The major difference is that Kansas has taken legal action requiring reductions in daily disposal volumes. As of right now, Oklahoma is asking companies to reduce amounts voluntarily. Callen says the injection of wastewater into disposal wells isn’t new. In fact, his company has been doing it since the 1950s.

"But ours are not the long horizontals in the sense [that] we’re taking the water out of the ground and we’re putting it back where we found it," he says. "We’re just letting the oil settle out and selling the oil. It hasn’t been a problem until we got in the new horizontal wells and the fracking.”

But it isn’t the fracking that causes the problem. Callen says that part is a one-time event.

"You frack a well and you’re on the well for less than a week doing that. It’s more likely the handling of the wastewater that comes out after you separate the water and the oil that you produce, and put the water back in that’s causing the problem," he says.

Sometimes the wastewater from fracking is transported and injected into wells elsewhere for disposal. The United States Geological Survey (USGS) reports that the number of recorded earthquakes in Kansas has risen substantially since 2013, when there were four recorded quakes. In 2014, there were 127, the majority of them in Harper and Sumner counties. And in March of 2015 the Kansas Corporation Commission (KCC) issued an order limiting the wastewater disposal in those counties to 25,000 barrels per day per well.

Credit kcc.state.ks
Ryan Hoffman

That impacted roughly 74 wells, says Ryan Hoffman, director of the oil and gas conservation division for the KCC. He says 23 additional wells, identified as being in areas of seismic concern, were also subject to harsher restrictions. They also had limits on the pressure that could be used for disposal.

“From that time until September 15, which would have been 180 days, the wells in that area were limited to 8,000 barrels per day," Hoffman says. "And that was to give staff and KGS time to monitor and make any further recommendation to the commission.”

Roughly three months after the order became effective there were 87 fewer earthquakes than the same timeframe prior to the restrictions.

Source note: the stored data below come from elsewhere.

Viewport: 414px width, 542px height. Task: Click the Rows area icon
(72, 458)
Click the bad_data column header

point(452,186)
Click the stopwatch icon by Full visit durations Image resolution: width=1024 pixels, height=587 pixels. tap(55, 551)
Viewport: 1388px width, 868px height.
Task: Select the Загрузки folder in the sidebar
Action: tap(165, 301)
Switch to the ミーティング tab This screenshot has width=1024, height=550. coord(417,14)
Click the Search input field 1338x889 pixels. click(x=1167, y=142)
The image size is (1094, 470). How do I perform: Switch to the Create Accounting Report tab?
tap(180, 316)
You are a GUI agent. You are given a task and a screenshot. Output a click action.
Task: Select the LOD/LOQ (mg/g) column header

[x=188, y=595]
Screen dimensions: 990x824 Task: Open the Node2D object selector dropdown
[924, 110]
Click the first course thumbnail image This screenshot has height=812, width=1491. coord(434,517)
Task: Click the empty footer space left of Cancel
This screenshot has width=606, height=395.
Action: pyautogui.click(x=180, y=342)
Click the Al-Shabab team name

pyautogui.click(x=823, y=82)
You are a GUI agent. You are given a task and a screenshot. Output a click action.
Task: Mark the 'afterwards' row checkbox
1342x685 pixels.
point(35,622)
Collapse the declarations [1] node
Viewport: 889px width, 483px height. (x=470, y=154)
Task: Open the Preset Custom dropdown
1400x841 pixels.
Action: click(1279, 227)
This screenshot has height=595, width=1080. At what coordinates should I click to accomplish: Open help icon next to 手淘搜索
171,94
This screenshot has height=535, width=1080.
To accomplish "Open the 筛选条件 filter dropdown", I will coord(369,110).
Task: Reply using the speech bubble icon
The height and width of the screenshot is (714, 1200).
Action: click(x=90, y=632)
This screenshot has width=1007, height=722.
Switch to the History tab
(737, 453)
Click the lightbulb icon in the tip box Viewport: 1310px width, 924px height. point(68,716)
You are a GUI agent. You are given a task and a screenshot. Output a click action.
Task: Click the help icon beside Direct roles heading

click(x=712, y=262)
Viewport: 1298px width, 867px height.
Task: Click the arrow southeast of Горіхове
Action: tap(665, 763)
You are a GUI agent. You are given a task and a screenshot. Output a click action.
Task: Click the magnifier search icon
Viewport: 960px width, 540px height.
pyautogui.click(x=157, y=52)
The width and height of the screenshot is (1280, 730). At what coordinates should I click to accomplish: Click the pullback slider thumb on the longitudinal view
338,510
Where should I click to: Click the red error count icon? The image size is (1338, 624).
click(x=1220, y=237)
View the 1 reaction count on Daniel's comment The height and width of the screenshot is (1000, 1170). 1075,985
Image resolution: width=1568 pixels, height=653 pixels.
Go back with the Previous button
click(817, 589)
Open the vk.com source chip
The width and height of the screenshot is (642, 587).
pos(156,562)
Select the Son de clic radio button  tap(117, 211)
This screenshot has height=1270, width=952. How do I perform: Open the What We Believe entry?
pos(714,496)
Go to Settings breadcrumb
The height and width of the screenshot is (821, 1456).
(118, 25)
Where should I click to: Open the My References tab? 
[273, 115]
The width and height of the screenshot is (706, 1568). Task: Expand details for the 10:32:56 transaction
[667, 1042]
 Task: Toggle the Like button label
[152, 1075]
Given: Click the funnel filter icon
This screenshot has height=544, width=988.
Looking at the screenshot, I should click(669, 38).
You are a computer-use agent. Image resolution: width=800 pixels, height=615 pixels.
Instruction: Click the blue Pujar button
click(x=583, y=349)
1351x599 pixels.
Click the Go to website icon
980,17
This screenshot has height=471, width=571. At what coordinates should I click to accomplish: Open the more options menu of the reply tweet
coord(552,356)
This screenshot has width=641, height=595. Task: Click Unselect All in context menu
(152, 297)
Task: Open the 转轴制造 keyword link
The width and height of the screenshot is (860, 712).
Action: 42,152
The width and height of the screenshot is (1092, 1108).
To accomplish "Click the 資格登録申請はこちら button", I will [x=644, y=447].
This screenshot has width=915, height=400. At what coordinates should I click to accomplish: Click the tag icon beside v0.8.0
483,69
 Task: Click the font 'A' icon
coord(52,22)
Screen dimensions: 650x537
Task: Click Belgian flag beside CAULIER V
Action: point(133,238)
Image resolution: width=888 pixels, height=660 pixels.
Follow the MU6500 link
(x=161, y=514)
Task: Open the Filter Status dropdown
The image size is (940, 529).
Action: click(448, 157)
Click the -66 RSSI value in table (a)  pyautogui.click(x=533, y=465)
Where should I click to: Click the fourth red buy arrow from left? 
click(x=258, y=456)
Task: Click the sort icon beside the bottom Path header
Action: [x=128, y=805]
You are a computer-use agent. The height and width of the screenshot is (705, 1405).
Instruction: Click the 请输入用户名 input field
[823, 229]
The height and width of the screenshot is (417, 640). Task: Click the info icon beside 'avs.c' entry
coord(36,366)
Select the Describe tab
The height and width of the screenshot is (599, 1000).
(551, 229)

There were also 47 fewer quakes of magnitude 3.0 or larger.

The commission chose to extend the observation and monitoring period for another 180 days, and they’re getting ready to decide for a third time whether the restrictions and monitoring should continue.

“The way things stand now, the commission has asked staff to make their recommendation actually in the middle of February so that if there’s any response they’ll procedurally have enough time to make an order by the middle of March," Hoffman says.

He says that most of the companies operating the wells were compliant, but one company, SandRidge Energy, filed an intervention in April of 2015 preserving their right to appeal the order because it impacts their economic interests.

“To reduce disposal of saltwater you have to reduce your production, so it would definitely impact their ability to make money, because their only option would be to either spread out where the saltwater is going, take it to multiple wells, or produce less of the water, which means they’re also producing less oil," he says.

Hoffman says SandRidge has thus far complied with the reduction order and has yet to request a hearing. The company has reportedly objected similarly to reducing waste water disposal at its wells in northern Oklahoma.

And while the downward trend of seismic activity originating in Kansas can be viewed as positive news, the Kansas Corporation Commission says the results are not conclusive. According to the United State Geological Survey, many, if not most, of the tremors felt in Kansas lately have originated in Oklahoma.